As empresas são organismos vivos e dependem cada vez mais dos saltos tecnológicos, da transformação digital, dos novos produtos ou serviços que apresentam no mercado e das vantagens competitivas que possuem comparativamente aos seus concorrentes, isto se quiserem estar constantemente na crista da onda garantindo a sustentabilidade do seu negócio no longo-prazo, o que implica uma abordagem ecossistémica à inovação abrindo assim espaço, recursos e investimento para que este processo funcione e seja realmente diferenciador. O desafio está assim na capacidade que os líderes e os liderados têm em garantir que as suas organizações, independentemente de qual seja o modelo de trabalho que esteja em vigor, de conseguirem, que mesmo num contexto adverso como o que temos vivido fruto da pandemia e que se carateriza pela imprevisibilidade e pela incerteza, o processo de inovação não esmorece e que antes pelo contrário é um fator distintivo da organização.

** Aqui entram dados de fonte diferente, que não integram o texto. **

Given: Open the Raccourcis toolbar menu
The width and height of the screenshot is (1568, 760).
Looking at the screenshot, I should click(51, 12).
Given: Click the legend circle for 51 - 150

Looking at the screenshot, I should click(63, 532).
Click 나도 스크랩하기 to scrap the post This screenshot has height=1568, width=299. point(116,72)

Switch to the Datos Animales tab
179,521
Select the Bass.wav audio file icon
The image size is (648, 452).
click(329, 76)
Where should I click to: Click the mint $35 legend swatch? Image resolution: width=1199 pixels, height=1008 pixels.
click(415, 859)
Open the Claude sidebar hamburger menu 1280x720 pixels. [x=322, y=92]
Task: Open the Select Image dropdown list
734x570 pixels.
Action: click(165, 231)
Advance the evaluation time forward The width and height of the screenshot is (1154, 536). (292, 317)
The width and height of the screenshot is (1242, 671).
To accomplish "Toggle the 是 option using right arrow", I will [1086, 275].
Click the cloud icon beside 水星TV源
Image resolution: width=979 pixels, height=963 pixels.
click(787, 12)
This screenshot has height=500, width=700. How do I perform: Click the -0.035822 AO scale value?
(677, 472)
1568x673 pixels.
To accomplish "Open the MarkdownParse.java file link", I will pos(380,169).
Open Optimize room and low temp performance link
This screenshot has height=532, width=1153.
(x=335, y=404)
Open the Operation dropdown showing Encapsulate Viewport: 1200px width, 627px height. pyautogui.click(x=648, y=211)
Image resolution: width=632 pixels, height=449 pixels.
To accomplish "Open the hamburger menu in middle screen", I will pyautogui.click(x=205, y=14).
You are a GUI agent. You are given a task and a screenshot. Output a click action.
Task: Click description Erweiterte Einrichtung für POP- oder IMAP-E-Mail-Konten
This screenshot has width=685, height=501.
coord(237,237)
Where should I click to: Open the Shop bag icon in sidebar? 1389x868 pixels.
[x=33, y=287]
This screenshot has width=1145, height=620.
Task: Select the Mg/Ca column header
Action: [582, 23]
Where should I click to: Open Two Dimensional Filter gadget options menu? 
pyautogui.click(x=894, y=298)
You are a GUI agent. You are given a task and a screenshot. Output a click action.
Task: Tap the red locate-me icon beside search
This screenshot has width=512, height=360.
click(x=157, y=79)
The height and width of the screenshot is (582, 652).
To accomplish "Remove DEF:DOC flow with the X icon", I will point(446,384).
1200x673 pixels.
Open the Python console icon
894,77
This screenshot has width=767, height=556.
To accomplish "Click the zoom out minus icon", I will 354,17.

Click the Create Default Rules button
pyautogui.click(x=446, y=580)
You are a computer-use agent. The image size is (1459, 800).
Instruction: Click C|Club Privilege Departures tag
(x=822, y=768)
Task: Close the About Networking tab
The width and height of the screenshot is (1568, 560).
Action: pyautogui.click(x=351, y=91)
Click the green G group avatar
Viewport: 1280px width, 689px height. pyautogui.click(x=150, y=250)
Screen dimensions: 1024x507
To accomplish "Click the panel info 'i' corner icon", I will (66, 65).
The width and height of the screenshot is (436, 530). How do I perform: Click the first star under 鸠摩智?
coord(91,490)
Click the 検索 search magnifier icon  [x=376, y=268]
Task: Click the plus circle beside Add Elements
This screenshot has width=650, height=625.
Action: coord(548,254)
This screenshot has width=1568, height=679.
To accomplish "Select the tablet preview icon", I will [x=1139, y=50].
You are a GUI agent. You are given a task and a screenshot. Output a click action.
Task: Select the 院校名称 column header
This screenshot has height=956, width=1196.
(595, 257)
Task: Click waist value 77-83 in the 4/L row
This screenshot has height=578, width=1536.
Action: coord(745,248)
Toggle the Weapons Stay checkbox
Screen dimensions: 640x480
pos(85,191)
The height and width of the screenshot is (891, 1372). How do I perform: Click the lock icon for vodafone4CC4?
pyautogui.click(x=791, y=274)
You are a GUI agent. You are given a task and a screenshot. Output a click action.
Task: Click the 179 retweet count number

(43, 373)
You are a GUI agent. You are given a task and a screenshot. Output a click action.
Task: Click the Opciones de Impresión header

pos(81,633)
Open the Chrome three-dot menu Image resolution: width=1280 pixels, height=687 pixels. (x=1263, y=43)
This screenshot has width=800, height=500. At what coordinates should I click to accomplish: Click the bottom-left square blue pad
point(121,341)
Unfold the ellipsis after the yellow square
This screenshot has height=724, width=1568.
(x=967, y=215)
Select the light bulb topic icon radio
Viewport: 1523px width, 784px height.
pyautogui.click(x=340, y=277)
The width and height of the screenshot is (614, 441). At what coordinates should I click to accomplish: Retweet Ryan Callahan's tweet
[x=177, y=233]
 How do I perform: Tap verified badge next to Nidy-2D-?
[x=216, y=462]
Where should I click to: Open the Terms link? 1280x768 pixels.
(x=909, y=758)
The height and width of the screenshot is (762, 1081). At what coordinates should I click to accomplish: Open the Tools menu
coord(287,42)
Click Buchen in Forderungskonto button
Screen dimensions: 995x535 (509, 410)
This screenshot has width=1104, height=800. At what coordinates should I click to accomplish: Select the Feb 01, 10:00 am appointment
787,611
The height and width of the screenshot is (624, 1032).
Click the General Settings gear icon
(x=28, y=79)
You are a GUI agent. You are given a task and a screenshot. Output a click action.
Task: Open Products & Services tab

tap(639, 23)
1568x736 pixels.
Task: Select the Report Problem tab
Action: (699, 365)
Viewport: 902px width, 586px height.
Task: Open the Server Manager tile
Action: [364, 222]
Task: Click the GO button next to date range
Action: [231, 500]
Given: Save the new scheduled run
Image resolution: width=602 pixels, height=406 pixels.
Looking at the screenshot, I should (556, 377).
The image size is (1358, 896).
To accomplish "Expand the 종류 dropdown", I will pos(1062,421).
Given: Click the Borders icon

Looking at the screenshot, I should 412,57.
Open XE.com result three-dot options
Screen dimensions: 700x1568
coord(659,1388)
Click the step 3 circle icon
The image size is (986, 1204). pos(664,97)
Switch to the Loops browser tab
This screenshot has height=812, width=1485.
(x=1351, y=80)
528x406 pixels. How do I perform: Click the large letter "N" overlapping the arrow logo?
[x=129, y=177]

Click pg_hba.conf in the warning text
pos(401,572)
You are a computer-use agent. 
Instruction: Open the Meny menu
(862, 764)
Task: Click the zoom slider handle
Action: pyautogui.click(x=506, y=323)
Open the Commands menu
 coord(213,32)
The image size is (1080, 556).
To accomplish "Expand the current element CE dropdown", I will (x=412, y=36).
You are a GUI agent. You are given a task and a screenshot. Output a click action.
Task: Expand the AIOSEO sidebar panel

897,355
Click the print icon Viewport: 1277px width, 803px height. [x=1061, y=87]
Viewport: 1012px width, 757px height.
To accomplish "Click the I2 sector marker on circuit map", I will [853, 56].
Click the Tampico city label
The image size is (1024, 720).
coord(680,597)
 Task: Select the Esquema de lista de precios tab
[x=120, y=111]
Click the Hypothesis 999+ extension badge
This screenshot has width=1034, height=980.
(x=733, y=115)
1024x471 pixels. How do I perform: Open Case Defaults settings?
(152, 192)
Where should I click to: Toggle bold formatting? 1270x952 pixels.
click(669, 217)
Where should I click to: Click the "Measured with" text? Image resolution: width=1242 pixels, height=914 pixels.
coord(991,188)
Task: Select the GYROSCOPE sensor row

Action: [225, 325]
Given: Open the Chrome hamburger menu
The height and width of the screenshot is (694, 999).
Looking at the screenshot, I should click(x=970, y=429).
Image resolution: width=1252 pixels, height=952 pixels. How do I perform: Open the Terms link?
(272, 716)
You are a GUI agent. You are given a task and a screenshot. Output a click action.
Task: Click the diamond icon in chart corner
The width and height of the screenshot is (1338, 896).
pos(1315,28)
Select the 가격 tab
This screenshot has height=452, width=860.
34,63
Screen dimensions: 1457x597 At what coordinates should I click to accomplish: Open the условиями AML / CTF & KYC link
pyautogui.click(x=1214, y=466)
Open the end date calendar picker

Os processos de inovação podem inclusivamente ser um fator preponderante de motivação e “engagement” numa fase em que as ligações físicas e presenciais estão condicionadas permitindo através de modelos colaborativos, interativos e regulares manter os trabalhadores ligados a um propósito único e transversal o que tem como consequência positiva a capacidade de antecipar mudanças e de aumentar a resiliência. Exigem-se lideranças ousadas que invistam em pessoas, inovação e tecnologia para se reinventar a forma como sairemos desta crise o que irá resultar em ideias transformadoras e sustentáveis para trabalhadores e empresas voltarem a ter rotinas de trabalho saudáveis, equilibradas e recompensadoras. Estamos no meio da tempestade perfeita para trabalhar eficazmente a oportunidade que temos à frente dos nossos olhos e que permitirá transformar modelos organizacionais, modelos de trabalho flexíveis, processos e modelos de gestão de trabalhadores, criação e introdução de novas tecnologias para gerir o teletrabalho ou qualquer outro modelo que seja adotado ou necessário. É urgente investir em formação, requalificação e massificação do uso das novas tecnologias para garantirmos um salto tecnológico na nossa força de trabalho de modo a aumentarmos os níveis de produtividade, crescimento e inovação.
Nada disto se faz sem vontade, sem um plano realista e estratégico, sem mudanças culturais fortes e sem cedências em todos os níveis hierárquicos, sobretudo ao nível dos líderes pois liderar hoje e amanhã será cada vez mais exigente, complexo e ultradinâmico face ao que costumava ser.
O mundo do trabalho e os seus modelos de trabalho caminham a passos largos para um nível de incerteza e imprevisibilidade que acabarão inevitavelmente por acompanhar o ritmo das inovações e das disrupções tecnológicas das empresas pois este não é nem pode ser um jogo de soma-zero. Seja qual for o nosso intuito no mundo do trabalho, sou da opinião que todos deveremos ter um papel participativo e sobretudo transformador.